• [Material for this exercise]
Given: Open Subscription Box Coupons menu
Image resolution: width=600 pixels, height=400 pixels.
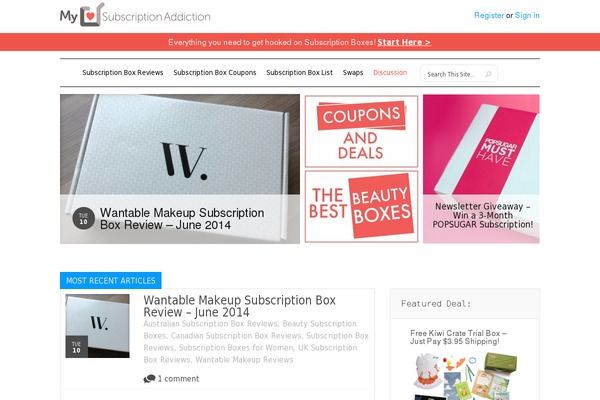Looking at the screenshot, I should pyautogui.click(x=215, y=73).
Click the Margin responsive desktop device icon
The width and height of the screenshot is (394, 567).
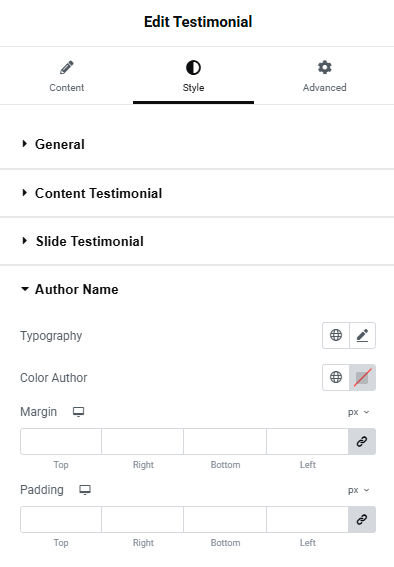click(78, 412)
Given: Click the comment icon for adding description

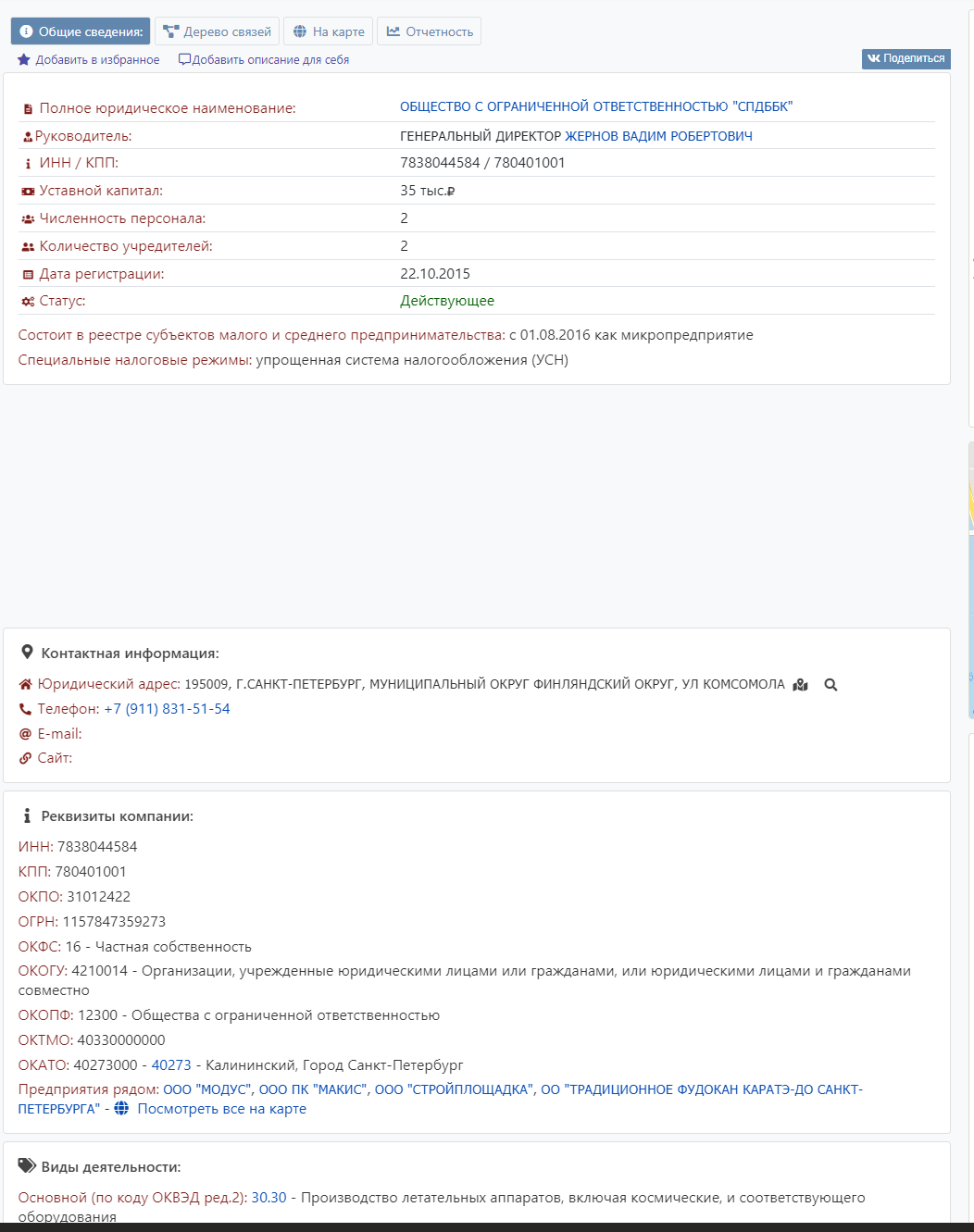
==
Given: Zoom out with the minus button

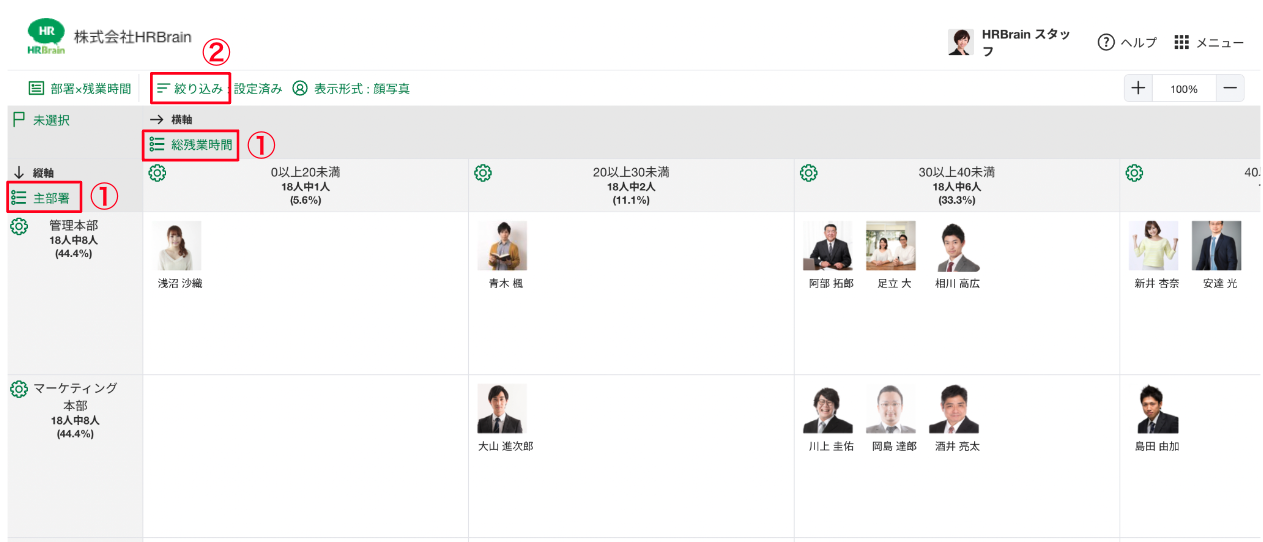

• [Exercise] Go back to the listing above and write out the lines starting at the one with "The width and" and ending at the one with "Given: Click the", inclusive, exactly and without pictures.

• [Response box]
The width and height of the screenshot is (394, 567).
click(78, 412)
Given: Click the comment icon for adding description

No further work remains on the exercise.